Return every row below verbatim, with no changes.

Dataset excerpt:
***
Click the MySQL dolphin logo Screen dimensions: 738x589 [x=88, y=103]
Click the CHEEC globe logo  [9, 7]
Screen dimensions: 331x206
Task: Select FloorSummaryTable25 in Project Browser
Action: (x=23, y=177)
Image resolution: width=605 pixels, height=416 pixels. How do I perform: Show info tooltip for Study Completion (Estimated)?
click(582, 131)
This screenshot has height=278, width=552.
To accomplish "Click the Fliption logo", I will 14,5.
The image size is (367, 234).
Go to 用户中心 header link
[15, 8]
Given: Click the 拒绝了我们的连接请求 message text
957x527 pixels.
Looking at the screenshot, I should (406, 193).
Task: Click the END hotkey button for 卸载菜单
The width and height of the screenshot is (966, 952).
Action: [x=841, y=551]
***
*Final result:*
Click the MySQL dolphin logo Screen dimensions: 738x589 [x=88, y=103]
Click the CHEEC globe logo  [9, 7]
Screen dimensions: 331x206
Task: Select FloorSummaryTable25 in Project Browser
Action: (x=23, y=177)
Image resolution: width=605 pixels, height=416 pixels. How do I perform: Show info tooltip for Study Completion (Estimated)?
click(582, 131)
This screenshot has height=278, width=552.
To accomplish "Click the Fliption logo", I will 14,5.
The image size is (367, 234).
Go to 用户中心 header link
[15, 8]
Given: Click the 拒绝了我们的连接请求 message text
957x527 pixels.
Looking at the screenshot, I should (406, 193).
Task: Click the END hotkey button for 卸载菜单
The width and height of the screenshot is (966, 952).
Action: [x=841, y=551]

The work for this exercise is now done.